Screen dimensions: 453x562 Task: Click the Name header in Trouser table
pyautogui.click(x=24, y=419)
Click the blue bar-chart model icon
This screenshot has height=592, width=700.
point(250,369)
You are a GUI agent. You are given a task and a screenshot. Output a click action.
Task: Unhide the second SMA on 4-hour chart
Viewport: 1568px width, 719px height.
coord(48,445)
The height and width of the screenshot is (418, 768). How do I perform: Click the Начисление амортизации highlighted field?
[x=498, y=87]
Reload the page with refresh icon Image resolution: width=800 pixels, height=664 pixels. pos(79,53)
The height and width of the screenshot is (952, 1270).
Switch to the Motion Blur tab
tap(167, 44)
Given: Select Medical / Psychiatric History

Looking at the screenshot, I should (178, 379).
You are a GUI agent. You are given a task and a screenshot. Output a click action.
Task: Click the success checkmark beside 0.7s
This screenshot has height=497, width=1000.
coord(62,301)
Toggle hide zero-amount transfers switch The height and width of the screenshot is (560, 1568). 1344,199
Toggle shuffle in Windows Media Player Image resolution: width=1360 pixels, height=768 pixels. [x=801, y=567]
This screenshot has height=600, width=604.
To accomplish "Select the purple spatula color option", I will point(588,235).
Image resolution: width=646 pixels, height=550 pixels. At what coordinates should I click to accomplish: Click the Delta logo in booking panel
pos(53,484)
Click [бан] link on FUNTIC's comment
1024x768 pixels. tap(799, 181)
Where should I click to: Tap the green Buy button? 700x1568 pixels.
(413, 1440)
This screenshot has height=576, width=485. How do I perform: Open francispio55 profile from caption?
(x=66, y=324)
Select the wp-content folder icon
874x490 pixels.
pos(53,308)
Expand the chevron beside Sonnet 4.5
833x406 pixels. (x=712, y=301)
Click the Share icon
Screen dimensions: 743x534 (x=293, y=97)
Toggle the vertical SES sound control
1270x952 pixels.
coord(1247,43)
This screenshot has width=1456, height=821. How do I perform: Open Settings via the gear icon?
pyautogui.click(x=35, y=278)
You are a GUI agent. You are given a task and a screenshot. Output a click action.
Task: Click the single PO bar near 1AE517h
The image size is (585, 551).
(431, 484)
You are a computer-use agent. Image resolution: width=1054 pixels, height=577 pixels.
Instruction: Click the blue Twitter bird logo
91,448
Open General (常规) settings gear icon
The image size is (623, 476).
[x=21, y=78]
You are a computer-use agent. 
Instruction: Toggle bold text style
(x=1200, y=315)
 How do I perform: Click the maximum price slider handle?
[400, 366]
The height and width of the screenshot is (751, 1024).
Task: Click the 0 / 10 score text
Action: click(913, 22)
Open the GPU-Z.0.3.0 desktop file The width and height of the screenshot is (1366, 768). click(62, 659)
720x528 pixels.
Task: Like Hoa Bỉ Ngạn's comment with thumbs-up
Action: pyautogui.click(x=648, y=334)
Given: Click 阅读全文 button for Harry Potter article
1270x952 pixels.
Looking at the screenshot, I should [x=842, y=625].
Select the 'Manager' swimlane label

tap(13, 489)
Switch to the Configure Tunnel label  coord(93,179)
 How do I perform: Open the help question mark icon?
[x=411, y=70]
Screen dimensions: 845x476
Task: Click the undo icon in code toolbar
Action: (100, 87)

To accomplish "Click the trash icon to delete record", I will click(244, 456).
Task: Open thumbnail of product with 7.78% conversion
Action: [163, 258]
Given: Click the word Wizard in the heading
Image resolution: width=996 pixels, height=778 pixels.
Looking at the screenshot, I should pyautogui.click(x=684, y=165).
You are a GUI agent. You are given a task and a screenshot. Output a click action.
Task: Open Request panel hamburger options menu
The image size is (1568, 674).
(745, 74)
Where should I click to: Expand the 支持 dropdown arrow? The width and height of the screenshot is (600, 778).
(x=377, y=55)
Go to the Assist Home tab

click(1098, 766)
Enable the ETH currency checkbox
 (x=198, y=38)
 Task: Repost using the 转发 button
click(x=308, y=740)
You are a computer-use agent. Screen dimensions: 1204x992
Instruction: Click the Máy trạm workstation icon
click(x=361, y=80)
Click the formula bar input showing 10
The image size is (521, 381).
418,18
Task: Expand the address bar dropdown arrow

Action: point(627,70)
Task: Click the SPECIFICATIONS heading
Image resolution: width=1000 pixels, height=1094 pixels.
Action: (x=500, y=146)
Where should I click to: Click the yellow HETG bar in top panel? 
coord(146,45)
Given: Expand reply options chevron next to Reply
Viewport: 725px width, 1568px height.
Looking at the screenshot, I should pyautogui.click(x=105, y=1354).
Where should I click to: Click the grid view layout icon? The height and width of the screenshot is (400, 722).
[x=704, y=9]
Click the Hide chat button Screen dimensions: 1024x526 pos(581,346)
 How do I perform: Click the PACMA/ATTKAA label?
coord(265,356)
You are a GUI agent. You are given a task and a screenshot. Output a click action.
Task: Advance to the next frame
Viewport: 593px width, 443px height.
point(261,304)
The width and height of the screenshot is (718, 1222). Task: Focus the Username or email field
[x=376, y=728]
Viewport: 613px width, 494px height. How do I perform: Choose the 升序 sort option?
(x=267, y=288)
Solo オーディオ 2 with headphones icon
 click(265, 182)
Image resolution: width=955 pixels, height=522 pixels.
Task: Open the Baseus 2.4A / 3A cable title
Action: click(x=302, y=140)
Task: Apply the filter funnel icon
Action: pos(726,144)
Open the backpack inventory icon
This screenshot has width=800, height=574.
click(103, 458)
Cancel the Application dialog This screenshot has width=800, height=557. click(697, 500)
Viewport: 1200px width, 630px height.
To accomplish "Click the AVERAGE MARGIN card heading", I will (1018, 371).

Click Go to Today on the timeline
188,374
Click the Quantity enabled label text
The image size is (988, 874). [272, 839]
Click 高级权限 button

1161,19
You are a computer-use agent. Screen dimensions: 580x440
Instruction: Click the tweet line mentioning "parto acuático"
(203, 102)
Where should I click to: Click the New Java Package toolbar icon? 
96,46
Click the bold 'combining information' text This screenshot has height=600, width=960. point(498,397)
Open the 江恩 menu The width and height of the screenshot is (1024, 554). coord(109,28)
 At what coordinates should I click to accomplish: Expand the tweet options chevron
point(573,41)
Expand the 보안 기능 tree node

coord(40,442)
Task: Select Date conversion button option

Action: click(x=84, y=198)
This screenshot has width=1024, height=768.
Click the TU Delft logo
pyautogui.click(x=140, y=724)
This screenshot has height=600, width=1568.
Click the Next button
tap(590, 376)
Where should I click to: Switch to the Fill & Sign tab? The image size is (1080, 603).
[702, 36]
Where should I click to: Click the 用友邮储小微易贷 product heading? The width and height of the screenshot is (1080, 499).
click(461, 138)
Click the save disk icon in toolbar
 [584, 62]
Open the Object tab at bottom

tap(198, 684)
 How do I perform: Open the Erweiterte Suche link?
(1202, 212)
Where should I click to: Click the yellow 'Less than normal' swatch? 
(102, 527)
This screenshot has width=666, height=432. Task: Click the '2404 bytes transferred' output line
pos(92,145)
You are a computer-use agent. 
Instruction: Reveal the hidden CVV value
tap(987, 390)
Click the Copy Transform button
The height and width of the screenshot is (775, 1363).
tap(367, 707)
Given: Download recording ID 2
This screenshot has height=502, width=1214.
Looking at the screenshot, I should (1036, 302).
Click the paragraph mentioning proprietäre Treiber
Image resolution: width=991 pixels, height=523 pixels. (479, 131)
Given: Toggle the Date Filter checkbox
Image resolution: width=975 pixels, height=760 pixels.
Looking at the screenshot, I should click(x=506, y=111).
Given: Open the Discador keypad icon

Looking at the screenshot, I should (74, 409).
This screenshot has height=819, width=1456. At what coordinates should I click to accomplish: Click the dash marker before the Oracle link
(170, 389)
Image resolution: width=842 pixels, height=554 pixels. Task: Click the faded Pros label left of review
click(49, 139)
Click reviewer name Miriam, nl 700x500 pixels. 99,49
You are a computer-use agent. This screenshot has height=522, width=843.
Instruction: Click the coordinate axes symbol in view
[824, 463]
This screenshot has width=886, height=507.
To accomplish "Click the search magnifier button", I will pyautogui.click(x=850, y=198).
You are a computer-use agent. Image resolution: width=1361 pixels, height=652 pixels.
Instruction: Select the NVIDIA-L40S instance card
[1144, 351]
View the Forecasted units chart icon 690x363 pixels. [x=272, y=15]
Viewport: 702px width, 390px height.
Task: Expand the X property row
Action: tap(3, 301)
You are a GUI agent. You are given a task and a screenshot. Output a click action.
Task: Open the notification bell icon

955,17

• **YOUR GOAL**:
From the data, list each line in which the string "menu" appears.

• **RESPONSE**:
Task: Open Request panel hamburger options menu
Open the 江恩 menu The width and height of the screenshot is (1024, 554). coord(109,28)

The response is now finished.